Si les milieux militants et la Gauche ont parié tout leur futur sur Occupy Wall Street (OWS), c’est parce que ce mouvement représentait le geste désespéré d’un ordre social dont le futur s’éloigne. Les médias capitalistes mondiaux se sont dépêchés de comparer et d’opposer le mouvement soi-disant pacifique et démocratique des places à l’irruption violente de la jeunesse lumpenprolétarienne à Londres. C’est précisément leur position sur la question de la futurité qui sépare un groupe de jeunes dépossédéEs d’un autre. Pour les occupantEs indignéEs, leur futur est quelque chose qui a été mis en jeu par les institutions financières, qui doit être regagné par une lutte légitime. Pour la racaille émeutière de Londres, un futur est une chose qu’on ne leur a jamais promise, à part pour un futur de pauvreté, d’ennui, de violence policière ou en prison. Derrière leur façade pleine d’espoir que fut OWS, des milliers de LondonienNEs étaient dissimuléEs. Notre projet insurrectionnel est l’érosion de cet espoir et l’insistance contre la possibilité du futur.

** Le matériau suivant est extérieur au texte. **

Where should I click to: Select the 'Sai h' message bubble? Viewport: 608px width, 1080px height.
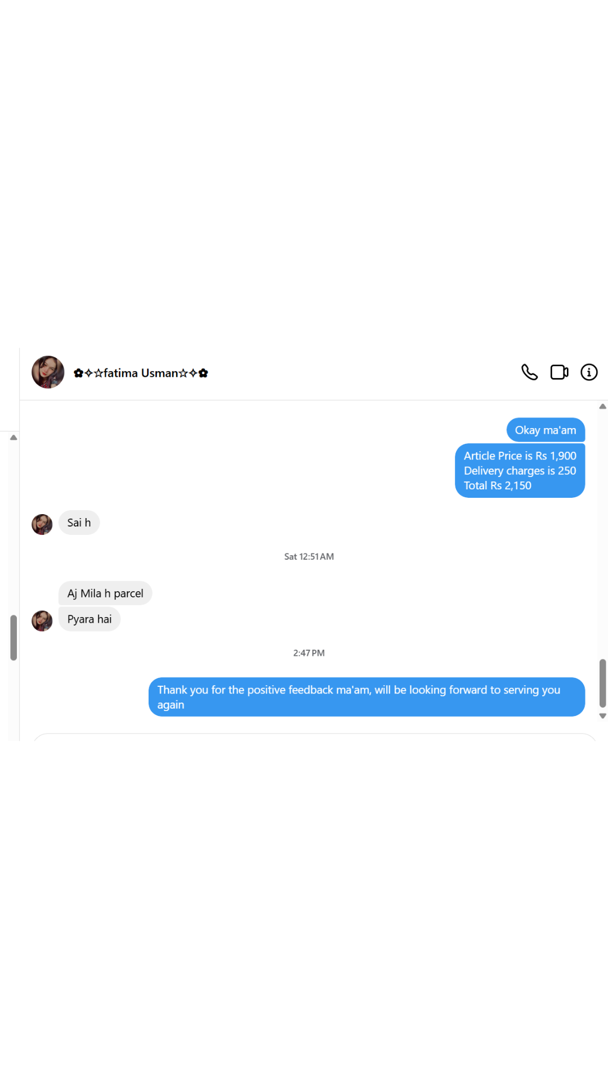pyautogui.click(x=79, y=523)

Cette insurrection ne peut pas être comprise comme encore un autre événement déféré au futur, mais plutôt une possibilité de saisir la vie envers et contre l’ordre social. La promesse de la Jouissance n’est pas d’apporter une futurité plus révolutionnaire, mais une irruption d’irréductible négativité. Pendant que les militantEs se sacrifient au niveau des lignes de policiers, les jeunes et les bons-à-rien brisent les vitres sans protection des voitures de police et s’entraident pour franchir les portes-fenêtres brisées des cafés afin d’aller se servir en sucreries. Pendant que les assemblées déterminent comment articuler le futurisme reproductif ‘d’en bas’, les jouisseurEs baisent, vandalisent, exproprient et conspirent. Des flash mobs à Milwaukee et Philly, des manifestations qui virent au pillage, des églises incendiées, des aventures sexuelles irresponsables, des cargaisons bloquées, des explosions de la distinction des genres, des fêtes de rue qui deviennent des bagarres de rues, des évasions de prison, des embuscades tendues aux policiers, du sabotage des infrastructures : d’innombrables moments où les idéologies et structures qui assurent l’auto-reproduction de l’ordre social sont détruites aux dépens d’une jouissance irrationnelle; d’une jouissance ancrée dans le présent sans se soucier un seul instant du futur. Ce que nous appelons la commune n’est pas un modèle pour encore une autre utopie évasive, mais plutôt le processus qui entremêle ces moments diffus de plaisir, de douleur et d’attaque joyeuse.